In India, all drugs were generics before 2005 because there were no product patents for pharmaceuticals. India became fully TRIPS compliant in 2005 through the introduction of pharmaceutical patents, with legislation that included safeguards to protect public health. In particular, section 3(d) of India’s Patent Act was included to prevent the extension of patent protection through minor product modifications, unless a ‘significant enhancement of efficacy’ can be demonstrated.

Novartis took legal action against the Indian government to challenge the constitutionality of section 3(d). When this was rejected, the company sought to have imatinib mesylate recognised as patentable. But it did not even purport to demonstrate enhanced efficacy. Novartis aimed to put a stop to generic competition in the imatinib mesylate market. And it was also attempting to prevent the export of locally produced, more affordable brands to other developing countries. In its judgment, the court determined that imatinib mesylate is not patentable as it ‘fails the test of section 3(d)’.

The Supreme Court judgment has given rise to an enormous amount of global commentary. Public health advocates and patients greeted the outcome with great relief. Médecins Sans Frontières, Joseph Stiglitz and various media outlets hailed the decision. They see it as a good precedent for drug affordability in developing countries in general. In contrast, Novartis and fellow corporate giants such as Pfizer reacted with dismay. For example, Novartis is reported to have ‘threatened to stop supplying India with new medicines’. This overwrought reaction points to a crisis in their traditional business model. The industry is being reshaped due to issues such as steadily falling R&D productivity and political mobilisations for access to medicines for all.

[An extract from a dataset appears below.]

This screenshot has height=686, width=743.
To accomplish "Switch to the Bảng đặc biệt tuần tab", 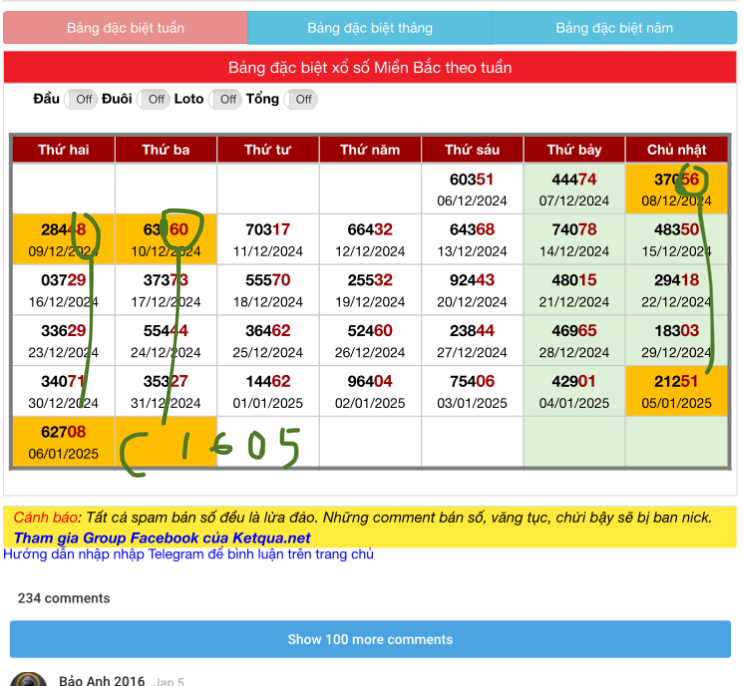I will (125, 28).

The Novartis case is important because it highlights that it’s no longer acceptable to the global public that hundreds of millions of people are denied access to life-saving drugs because of monopoly pricing. And the case shows that governments in developing countries with some economic and political clout, such as India’s, are prepared to fight the big pharmaceutical companies. But Novartis and its peers will not abandon the Indian market in reaction against measures to make drugs more affordable. India is too important an economy and continues to offer plentiful opportunities for international pharmaceutical companies. And Indian firms are large-scale suppliers of low-cost generics to Western markets as well. These firms have an impact on global industry dynamics, and many collaborate with the international companies.

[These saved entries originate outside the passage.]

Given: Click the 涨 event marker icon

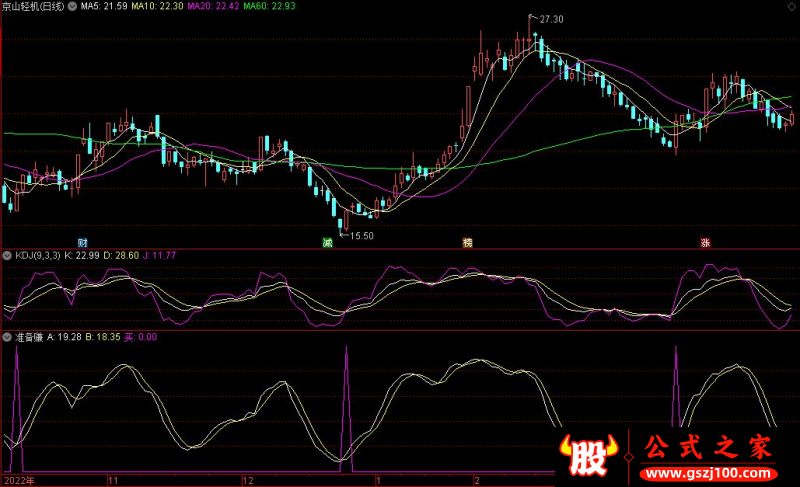Looking at the screenshot, I should pyautogui.click(x=705, y=243).
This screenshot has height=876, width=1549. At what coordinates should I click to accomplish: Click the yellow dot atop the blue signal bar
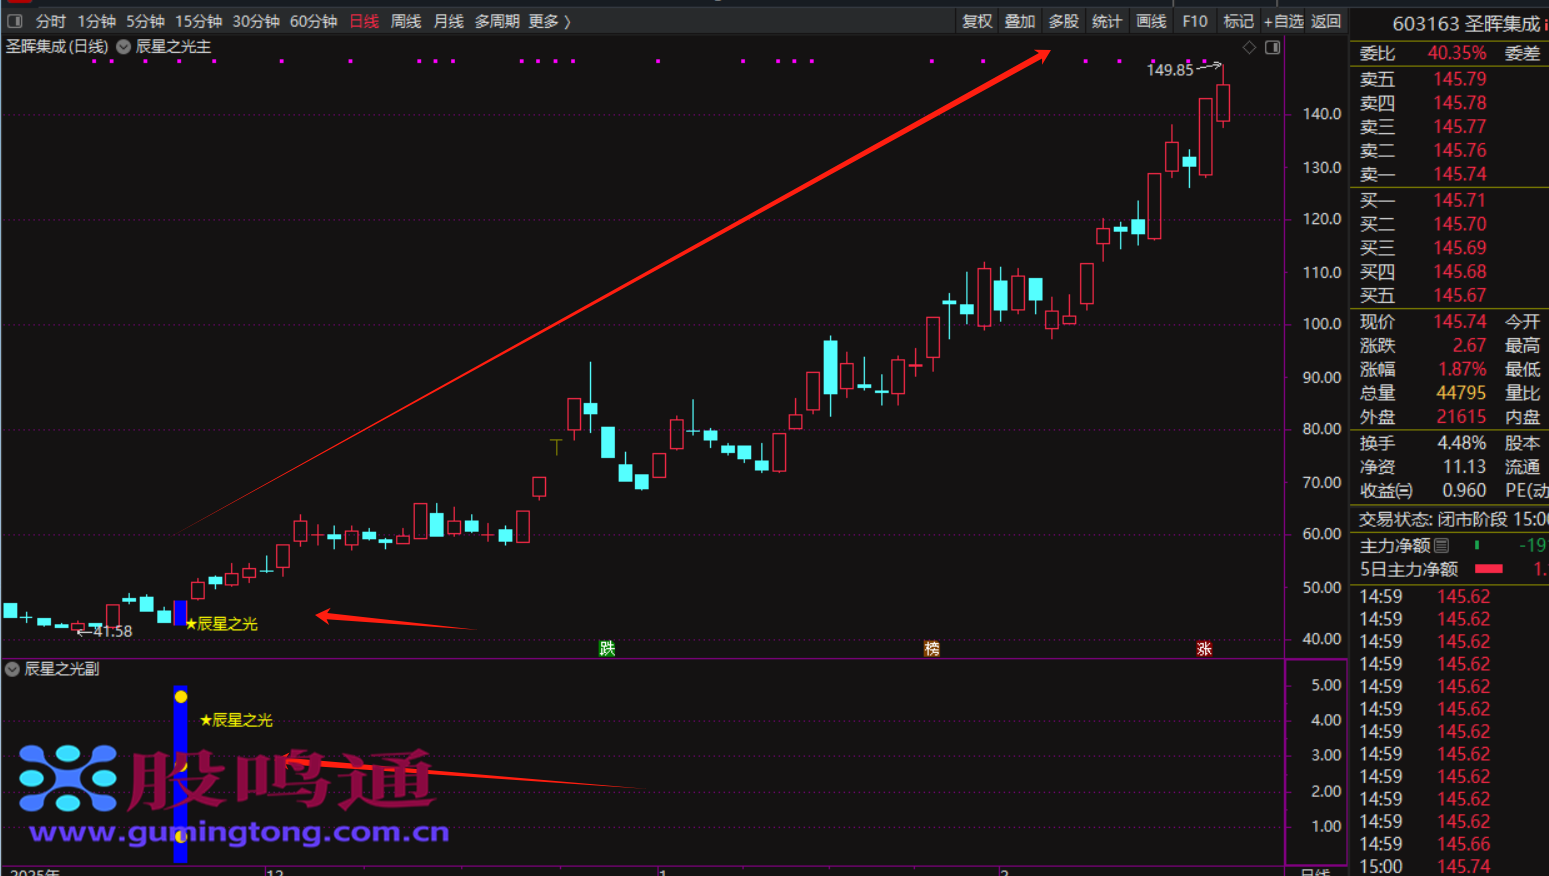[x=181, y=696]
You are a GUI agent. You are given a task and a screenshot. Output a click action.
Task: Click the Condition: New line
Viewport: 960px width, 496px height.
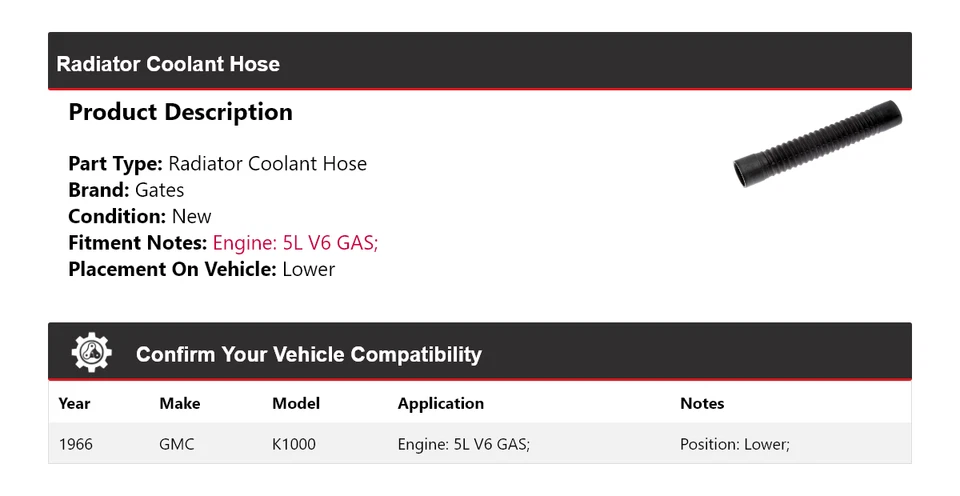coord(140,216)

India has changed a lot in regards to its pharmaceuticals market. Between independence in 1947 and the 1970s it was highly dependent on imports of expensive medicines. But between 1970 and 2005 India abolished product patents on medicines. The Indian government also put in place industrial policy measures and public sector research institutions to collaborate with local producers. The result was a strong and vibrant Indian generic industry. The entry of generics lowers prices and widens access to medicines. And it is much more effective in achieving these outcomes than philanthropy or the model of tiered or differential pricing strategies preferred by multinational companies. The patenting of trivial modifications, known as ‘evergreening’, is one of a host of ‘life-cycle management’ techniques employed in response to generics competition.

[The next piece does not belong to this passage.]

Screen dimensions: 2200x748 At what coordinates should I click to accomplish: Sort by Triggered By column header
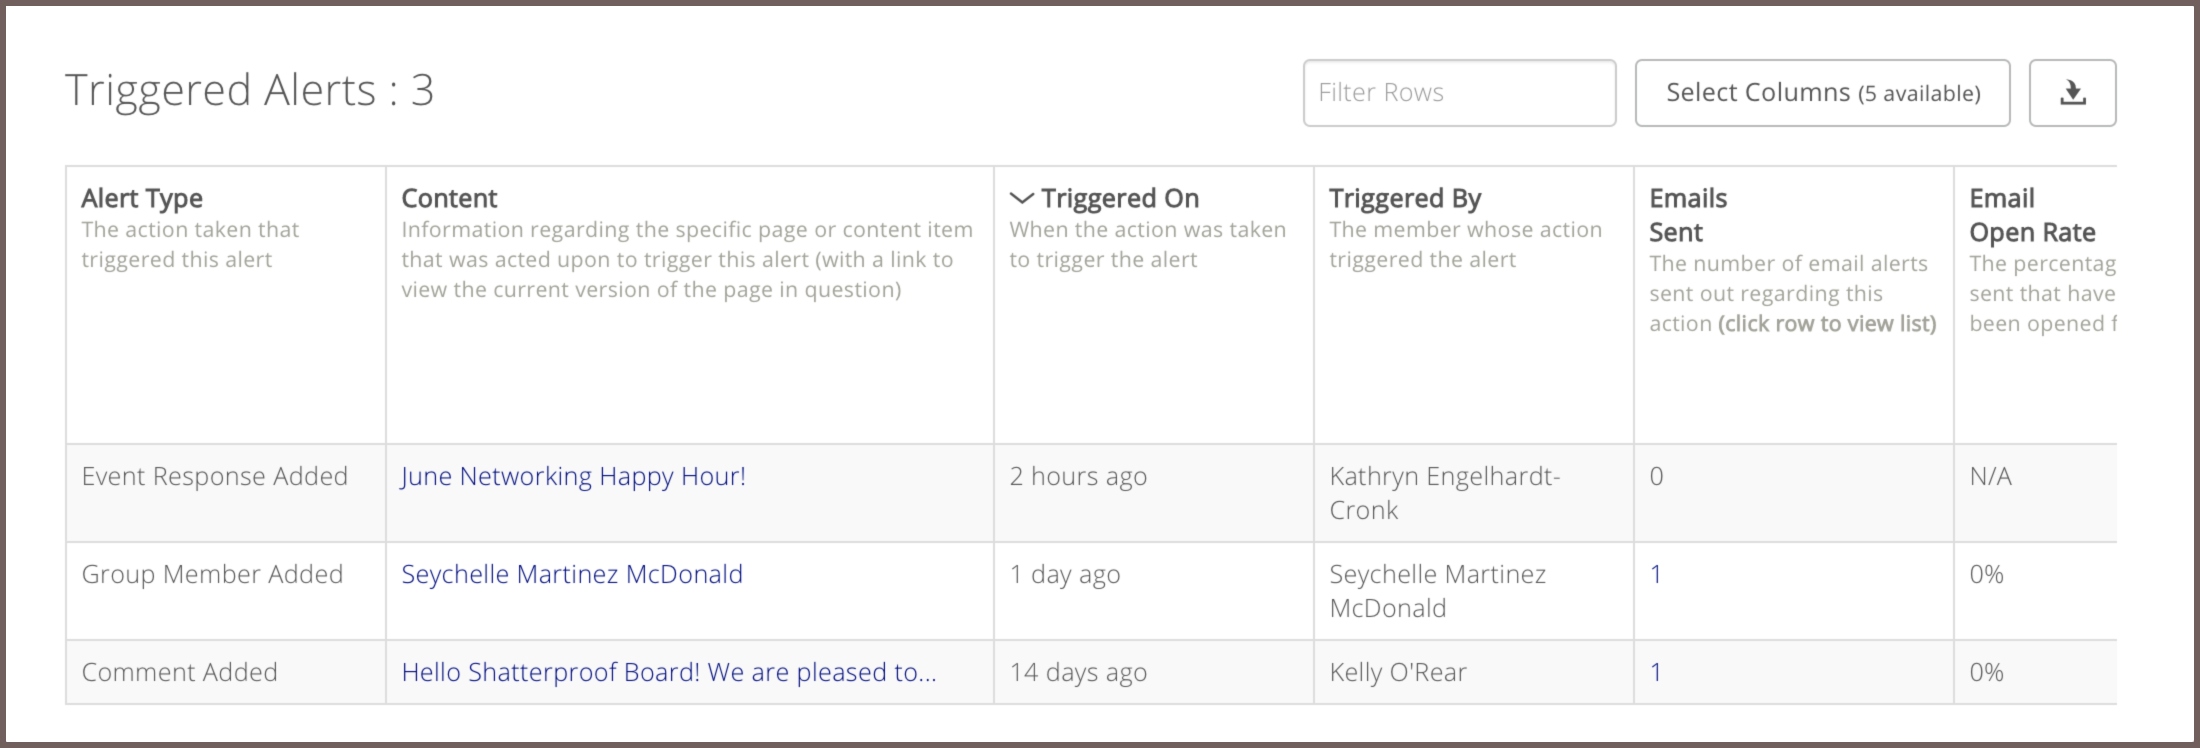point(1405,198)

Nevertheless, the Indian government will continue to face challenges from international pharmaceutical companies seeking to stifle generic competition. Bayer recently sought to overturn a precedent-setting compulsory license on another cancer drug awarded to Hyderabad-based Natco Pharma in 2012. An appeals court in March this year rejected Bayer’s application. The Novartis and Bayer cases suggest that India is well placed to defend and extend pharmaceutical and IPR policies aimed at balancing economic development with public health.

Hans Lofgren is Associate Professor in the School of Humanities and Social Sciences, Deakin University.